#### Activity
In the listing below, print exactly the lines between the line holding "Image resolution: width=2410" and the line holding "Open the cmd", inclusive, and no more.

Start of Recorded data

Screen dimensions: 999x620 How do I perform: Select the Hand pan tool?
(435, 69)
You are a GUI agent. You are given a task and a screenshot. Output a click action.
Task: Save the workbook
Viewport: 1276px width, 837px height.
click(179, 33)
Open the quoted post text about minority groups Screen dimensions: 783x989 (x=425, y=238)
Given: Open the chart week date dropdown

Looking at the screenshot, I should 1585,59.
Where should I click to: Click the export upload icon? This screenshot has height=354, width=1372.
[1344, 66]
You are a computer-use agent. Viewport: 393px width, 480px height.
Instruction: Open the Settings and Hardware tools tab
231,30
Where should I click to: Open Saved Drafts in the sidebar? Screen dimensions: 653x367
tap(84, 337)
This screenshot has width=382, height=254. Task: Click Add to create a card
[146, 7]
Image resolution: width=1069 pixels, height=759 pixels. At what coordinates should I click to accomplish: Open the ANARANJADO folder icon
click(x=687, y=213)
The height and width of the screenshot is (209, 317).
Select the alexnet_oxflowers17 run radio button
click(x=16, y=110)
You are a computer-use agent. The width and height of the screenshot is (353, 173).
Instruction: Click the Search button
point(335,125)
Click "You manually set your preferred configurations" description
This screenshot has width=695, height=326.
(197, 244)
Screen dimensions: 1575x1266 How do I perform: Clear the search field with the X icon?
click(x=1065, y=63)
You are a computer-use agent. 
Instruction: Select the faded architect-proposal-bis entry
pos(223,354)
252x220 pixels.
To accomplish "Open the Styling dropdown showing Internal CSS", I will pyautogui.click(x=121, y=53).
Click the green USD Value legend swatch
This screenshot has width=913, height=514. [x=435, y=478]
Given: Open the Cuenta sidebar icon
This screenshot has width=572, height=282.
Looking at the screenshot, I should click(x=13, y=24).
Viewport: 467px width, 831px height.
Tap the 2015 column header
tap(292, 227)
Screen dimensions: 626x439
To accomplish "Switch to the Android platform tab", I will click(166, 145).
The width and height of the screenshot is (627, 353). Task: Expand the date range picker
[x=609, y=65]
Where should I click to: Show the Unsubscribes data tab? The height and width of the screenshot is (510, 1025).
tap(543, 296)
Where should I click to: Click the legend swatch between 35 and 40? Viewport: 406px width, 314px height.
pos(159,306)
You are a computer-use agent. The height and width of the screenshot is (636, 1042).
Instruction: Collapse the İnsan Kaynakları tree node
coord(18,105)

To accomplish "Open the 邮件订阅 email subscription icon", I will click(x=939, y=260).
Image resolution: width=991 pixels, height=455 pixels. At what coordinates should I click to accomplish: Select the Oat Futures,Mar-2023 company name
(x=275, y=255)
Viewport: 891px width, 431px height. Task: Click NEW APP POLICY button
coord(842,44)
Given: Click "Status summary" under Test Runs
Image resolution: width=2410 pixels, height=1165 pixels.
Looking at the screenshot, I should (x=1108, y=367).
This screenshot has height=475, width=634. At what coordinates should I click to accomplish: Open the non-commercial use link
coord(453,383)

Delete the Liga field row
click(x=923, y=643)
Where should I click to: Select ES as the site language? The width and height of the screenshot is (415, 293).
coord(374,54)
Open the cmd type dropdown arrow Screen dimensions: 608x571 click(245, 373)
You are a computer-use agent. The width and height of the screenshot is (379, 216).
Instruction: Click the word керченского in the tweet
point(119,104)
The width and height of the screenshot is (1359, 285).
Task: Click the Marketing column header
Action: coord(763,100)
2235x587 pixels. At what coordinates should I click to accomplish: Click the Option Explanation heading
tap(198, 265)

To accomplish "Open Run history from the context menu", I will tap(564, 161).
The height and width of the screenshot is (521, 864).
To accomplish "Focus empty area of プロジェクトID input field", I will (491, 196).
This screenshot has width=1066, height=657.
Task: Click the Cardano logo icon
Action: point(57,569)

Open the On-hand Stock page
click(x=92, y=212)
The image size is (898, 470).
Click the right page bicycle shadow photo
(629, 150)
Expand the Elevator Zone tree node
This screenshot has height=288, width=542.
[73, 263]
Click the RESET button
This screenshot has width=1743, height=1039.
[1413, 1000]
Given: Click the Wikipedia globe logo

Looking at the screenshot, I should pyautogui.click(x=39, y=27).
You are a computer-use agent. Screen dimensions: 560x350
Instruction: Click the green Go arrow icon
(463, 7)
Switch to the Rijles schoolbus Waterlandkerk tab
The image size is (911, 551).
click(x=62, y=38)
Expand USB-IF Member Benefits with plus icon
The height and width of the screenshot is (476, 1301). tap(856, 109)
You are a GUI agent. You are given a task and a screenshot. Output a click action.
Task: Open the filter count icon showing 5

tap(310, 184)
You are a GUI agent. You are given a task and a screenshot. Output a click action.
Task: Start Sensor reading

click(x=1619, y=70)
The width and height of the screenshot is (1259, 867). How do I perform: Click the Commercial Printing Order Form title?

End of Recorded data

#### Task response
Image resolution: width=2410 pixels, height=1165 pixels.
Looking at the screenshot, I should (x=1108, y=367).
This screenshot has height=475, width=634. At what coordinates should I click to accomplish: Open the non-commercial use link
coord(453,383)

Delete the Liga field row
click(x=923, y=643)
Where should I click to: Select ES as the site language? The width and height of the screenshot is (415, 293).
coord(374,54)
Open the cmd type dropdown arrow Screen dimensions: 608x571 click(245, 373)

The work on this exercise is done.